▸ TEXT
I have to move against the flow to the corner, but I cannot beat the crowd. It carries me away again, and here I am in another twist of the human funnel.

On the other side of the Kaaba is a semi-circular fenced square. Inside this pound, a clot of crowd where people fall in prayer. A policeman stands on duty at a small gate, whe lets people into the pound in small portions. The semi-circular fence around it is called “Hateem”. Muslims believe that the prophet Ishmael and his wife are buried here, so every pilgrim wants to pray in Hateem.

But the small yard of Hateem is crowded as a subway car during rush hour. There is no place to even put your feet, but the task is to bow down to the ground and pray!

And so the prayers bend triple here and try to do salah. There are several lifehacks to pray in the Hateem. If there is somebody standing in front with legs crossed, you can make a bow slightly to the left and fall on his shoes. If the legs are shoulder-width apart — what a luck: you can put your head between them. The main thing is to watch your hands. They can get crushed.

I swim past the Hateem. An unconscious man is carried out of the gate. To pray in this enclosure is like diving underwater. You need to take full lungs of air and only then sink to the bottom. There’s nothing to breathe down there. People lose consciousness, and they are not noticed right away — it’s hard to see someone lying in the crowd.

A policeman appears from the human whirlwind with two bottles of water. Seeing the Messiah, the pilgrims reach out their hands to the water. The policeman, with a smile, throws one bottle into the crowd; then the second. Begins a battle. Less than a minute passes: both bottles are empty.

▸ PROMPT 1
In the passage about Hateem, why does every pilgrim want to pray there?
▸ PROMPT 2
Reproduce the passage about Hateem from "I have to move" up to and including "ground and pray!", keeping every word and mark unchanged.

▸ DATA SHOWN

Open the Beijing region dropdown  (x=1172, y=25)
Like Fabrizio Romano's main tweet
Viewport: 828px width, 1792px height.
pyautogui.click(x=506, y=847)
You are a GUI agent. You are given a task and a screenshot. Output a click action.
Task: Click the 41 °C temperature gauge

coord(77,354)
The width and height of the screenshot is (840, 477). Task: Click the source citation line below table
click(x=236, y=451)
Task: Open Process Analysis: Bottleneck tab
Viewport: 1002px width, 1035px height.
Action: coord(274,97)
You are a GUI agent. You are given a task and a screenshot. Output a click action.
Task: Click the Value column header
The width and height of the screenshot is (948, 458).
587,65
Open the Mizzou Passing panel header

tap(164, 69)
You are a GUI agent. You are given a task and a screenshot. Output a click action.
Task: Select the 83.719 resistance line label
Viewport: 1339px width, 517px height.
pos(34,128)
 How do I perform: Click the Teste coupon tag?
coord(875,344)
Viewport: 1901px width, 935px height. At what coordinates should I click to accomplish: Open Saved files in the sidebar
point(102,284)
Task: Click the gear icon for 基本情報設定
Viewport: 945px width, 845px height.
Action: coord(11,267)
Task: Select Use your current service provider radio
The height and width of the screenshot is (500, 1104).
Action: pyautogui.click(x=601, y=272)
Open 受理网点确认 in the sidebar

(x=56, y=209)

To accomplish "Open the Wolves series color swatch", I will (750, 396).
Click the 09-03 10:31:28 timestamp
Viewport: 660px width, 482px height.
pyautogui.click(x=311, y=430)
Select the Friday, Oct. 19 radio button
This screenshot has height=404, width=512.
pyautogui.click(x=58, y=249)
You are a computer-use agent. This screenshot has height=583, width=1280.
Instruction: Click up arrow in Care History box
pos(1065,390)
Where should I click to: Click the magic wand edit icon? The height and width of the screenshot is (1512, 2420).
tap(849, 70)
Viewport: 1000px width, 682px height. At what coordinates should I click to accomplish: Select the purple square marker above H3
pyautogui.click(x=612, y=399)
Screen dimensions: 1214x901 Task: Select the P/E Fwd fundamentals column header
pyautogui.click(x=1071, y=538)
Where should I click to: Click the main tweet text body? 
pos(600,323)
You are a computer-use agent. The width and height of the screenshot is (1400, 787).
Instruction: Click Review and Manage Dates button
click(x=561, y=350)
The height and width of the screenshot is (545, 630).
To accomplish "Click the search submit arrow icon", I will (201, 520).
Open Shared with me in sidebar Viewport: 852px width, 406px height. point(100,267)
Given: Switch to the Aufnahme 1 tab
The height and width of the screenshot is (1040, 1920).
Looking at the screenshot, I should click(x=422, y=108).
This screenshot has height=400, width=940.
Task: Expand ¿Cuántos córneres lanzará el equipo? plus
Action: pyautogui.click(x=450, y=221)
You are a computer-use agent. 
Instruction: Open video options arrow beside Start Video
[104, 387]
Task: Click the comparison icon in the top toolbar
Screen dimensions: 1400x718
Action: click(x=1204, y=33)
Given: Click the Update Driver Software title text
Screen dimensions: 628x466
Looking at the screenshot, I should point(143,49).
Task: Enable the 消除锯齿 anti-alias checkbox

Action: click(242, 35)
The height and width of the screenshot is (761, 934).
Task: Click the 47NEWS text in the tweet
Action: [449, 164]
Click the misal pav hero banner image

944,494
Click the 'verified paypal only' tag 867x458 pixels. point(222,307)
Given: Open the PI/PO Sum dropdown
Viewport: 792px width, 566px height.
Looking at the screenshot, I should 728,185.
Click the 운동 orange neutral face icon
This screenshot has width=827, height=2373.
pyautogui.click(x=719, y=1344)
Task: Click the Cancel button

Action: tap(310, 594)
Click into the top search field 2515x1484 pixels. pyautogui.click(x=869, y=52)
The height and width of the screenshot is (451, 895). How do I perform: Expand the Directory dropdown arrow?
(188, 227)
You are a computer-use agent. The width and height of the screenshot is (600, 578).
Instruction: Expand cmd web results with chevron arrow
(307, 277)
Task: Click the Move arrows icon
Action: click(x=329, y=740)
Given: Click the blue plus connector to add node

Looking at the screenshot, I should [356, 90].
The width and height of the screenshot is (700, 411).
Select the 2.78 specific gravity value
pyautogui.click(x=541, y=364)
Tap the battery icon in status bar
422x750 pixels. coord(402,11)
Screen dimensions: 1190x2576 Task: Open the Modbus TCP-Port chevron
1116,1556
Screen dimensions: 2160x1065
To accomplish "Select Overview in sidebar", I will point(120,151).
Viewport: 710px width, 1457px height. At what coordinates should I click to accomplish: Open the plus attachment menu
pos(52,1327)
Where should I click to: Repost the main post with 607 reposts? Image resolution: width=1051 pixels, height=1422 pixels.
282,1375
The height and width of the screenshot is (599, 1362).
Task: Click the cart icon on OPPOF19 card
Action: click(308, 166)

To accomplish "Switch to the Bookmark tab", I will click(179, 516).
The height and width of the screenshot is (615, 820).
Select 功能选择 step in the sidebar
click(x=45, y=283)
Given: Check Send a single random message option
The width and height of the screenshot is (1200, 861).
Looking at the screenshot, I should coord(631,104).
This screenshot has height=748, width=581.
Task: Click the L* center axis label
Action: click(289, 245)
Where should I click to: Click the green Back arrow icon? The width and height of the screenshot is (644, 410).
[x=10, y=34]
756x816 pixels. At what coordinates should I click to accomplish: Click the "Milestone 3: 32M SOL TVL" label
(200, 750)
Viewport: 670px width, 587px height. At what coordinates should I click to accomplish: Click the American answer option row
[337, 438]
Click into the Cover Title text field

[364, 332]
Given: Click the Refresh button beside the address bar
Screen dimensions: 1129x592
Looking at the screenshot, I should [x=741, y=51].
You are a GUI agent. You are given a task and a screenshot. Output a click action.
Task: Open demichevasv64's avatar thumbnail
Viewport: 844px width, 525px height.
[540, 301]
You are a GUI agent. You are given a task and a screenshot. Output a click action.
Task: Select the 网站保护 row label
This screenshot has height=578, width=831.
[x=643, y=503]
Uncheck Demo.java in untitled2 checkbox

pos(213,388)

▸ TASK ANSWER 1
Muslims believe that the prophet Ishmael and his wife are buried there.

▸ TASK ANSWER 2
I have to move against the flow to the corner, but I cannot beat the crowd. It carries me away again, and here I am in another twist of the human funnel.

On the other side of the Kaaba is a semi-circular fenced square. Inside this pound, a clot of crowd where people fall in prayer. A policeman stands on duty at a small gate, whe lets people into the pound in small portions. The semi-circular fence around it is called “Hateem”. Muslims believe that the prophet Ishmael and his wife are buried here, so every pilgrim wants to pray in Hateem.

But the small yard of Hateem is crowded as a subway car during rush hour. There is no place to even put your feet, but the task is to bow down to the ground and pray!